Esiste un nodo di fondo che si ripropone quasi oggettivamente: la
mancanza di ogni rappresentanza sociale e politica di un mondo di
bandiere rosse che negli anni settanta conquistò il consenso di
quasi il 50 per cento del paese.
Se questa carenza di una sinistra
politica e sociale è un problema, anche di sistema, che si intende
superare, occorre comprendere le ragioni (cioè i punti di forza)
dell’avversario e penetrare, se ci sono, nelle sue zone di debolezza.
Con Renzi, il Pd porta alle conseguenze estreme delle tendenze
interne verso approdi post-ideologici operanti già al tempo del
Lingotto. Però quest’anima interclassista e moderata, con il suo
disegno di sfondare al centro con la promessa di una rivoluzione
liberale, che con Veltroni e Rutelli si arenò, ora trova espressioni
inedite che sembrano rivitalizzarla.

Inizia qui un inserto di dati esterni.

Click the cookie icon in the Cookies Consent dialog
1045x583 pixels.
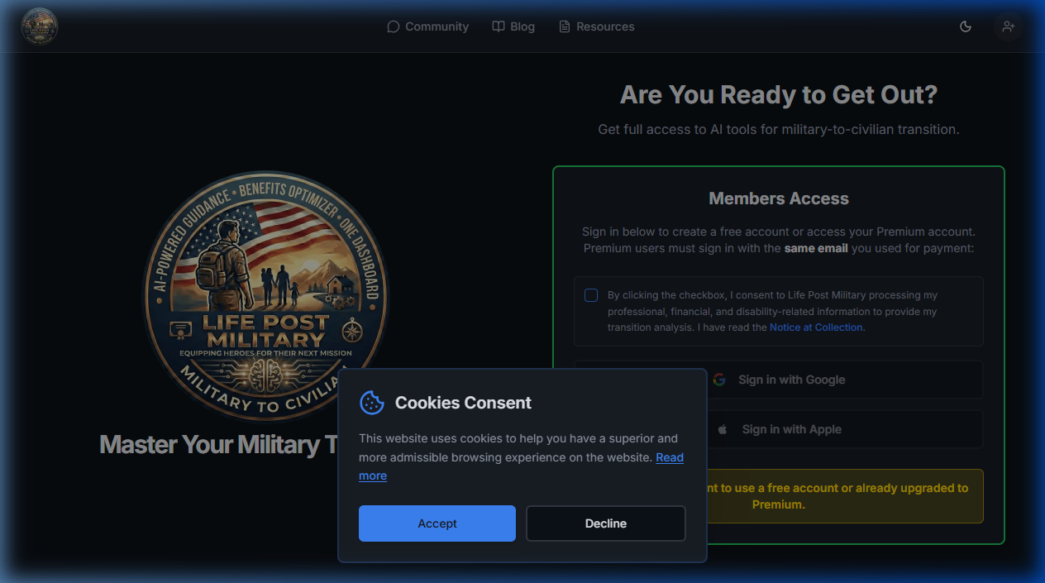[x=372, y=403]
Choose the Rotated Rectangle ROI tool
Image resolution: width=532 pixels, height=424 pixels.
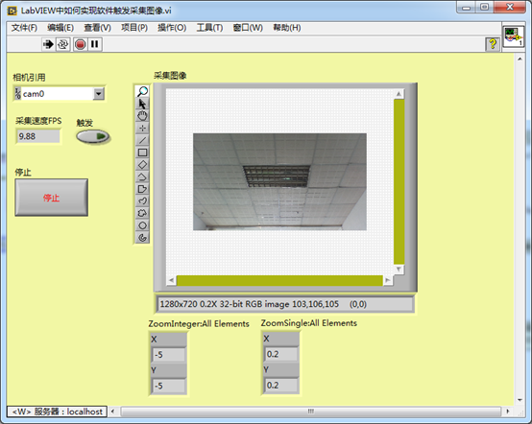click(142, 165)
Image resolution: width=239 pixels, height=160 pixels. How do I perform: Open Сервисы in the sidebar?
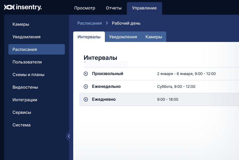tap(22, 112)
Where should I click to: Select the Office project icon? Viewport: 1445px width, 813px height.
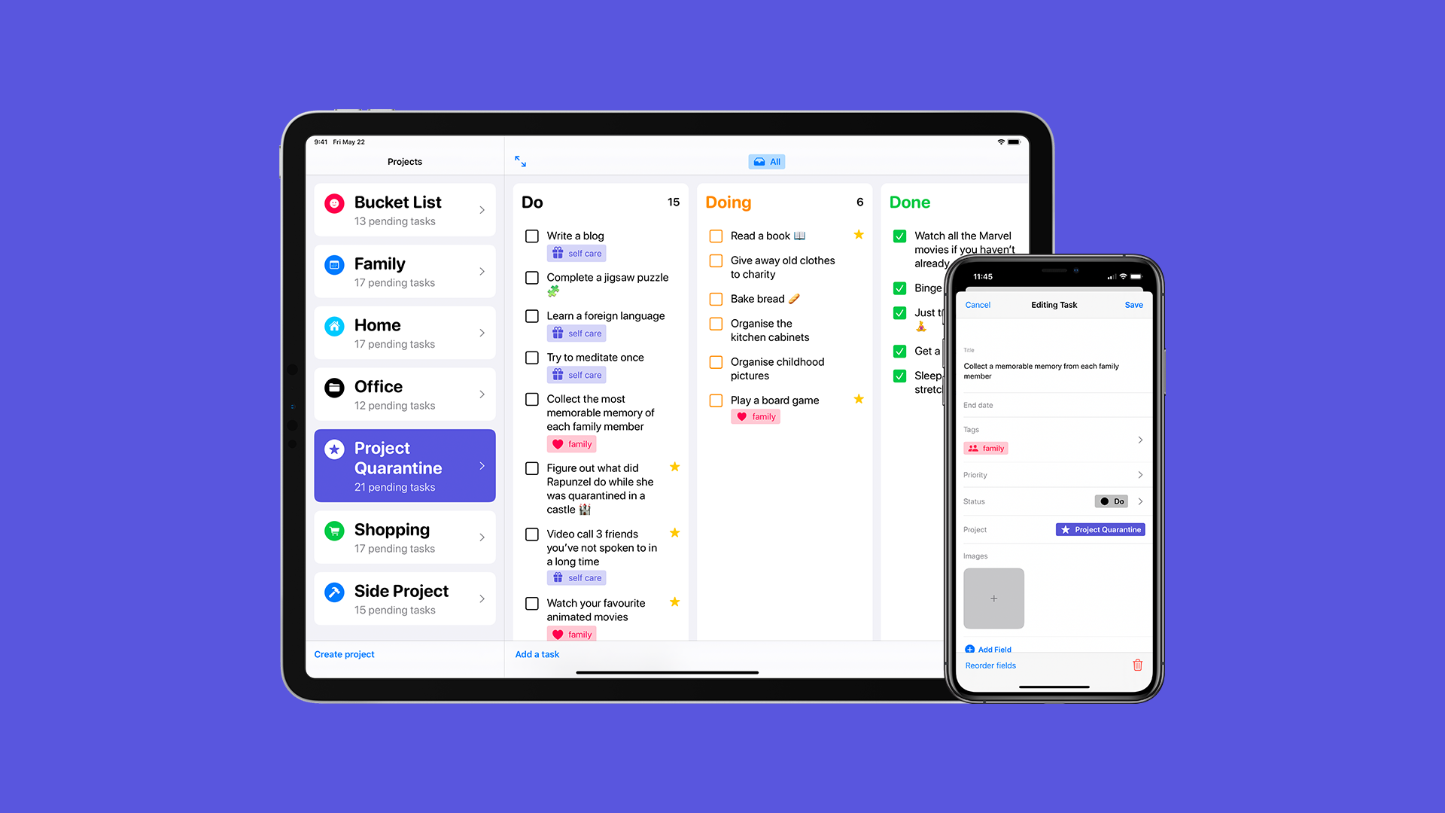click(x=334, y=385)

Perché Renzi riesce dove
Rutelli ha già fallito?
Alla spinta centrista
e modernizzatrice, condita con la salsa di un liberismo ostile ai
diritti, egli aggiunge una magica porzione di antipolitica.

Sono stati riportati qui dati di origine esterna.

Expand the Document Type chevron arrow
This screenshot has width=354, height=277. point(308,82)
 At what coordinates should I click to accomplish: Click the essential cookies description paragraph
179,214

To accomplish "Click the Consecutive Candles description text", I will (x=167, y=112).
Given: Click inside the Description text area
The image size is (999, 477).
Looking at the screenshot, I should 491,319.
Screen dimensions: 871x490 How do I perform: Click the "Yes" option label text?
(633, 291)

Mettendo insieme il nucleo del programma della Confindustria
(riduzione dello spazio pubblico e semplificazione delle regole
del lavoro) e lo stile antipolitico, Renzi intercetta domande di
novità e distrugge, con la maschera della discontinuità radicale, il
vecchio ceto politico di estrazione comunista. Muta anche, con
l’assalto al sindacato, la composizione sociale del partito, al
punto da penetrare in aree e interessi sociali delle microimprese
attratte dalla distruzione delle cosiddette rigidità del mercato del
lavoro (e dalla enfasi renziana contro i controlli burocratici
eccessivi, che riscontrano irregolarità nel 65 per cento delle
aziende visitate) e che difficilmente avrebbero guardato
a sinistra.
Dalla prima anima, quella in senso lato
confindustriale, Renzi ricava media e denaro che coprono le sue gesta
con un conformismo assoluto (c’è una sorta di giornale unico
nazionale che da Repubblica passa per il Corriere, La Stampa, Il
Messaggero, Il Sole 24 ore). Dalla seconda anima, quella del capo di
governo che è nemico del ceto politico, egli assorbe un desiderio di
vittoria (comprensibile dopo che il Pd si era accasciato a terra
proprio al momento del trionfo) e una invocazione di nuovo e di
rottura verso schemi tradizionali.
La forza di Renzi (ancoraggio ad interessi d’impresa e copertura della scena pubblica con una asfissiante comunicazione post-politica) è anche la sua debolezza. Senza un partito strutturato, privo di un sistema di potere consolidato che si estenda oltre i meri traffici clientelari del giglio magico, senza un vero gruppo dirigente e una valida classe di governo, privo di un collegamento con ampi soggetti sociali, il grado di autonomia di cui Renzi gode rispetto alle potenze economiche e finanziarie è quasi insussistente.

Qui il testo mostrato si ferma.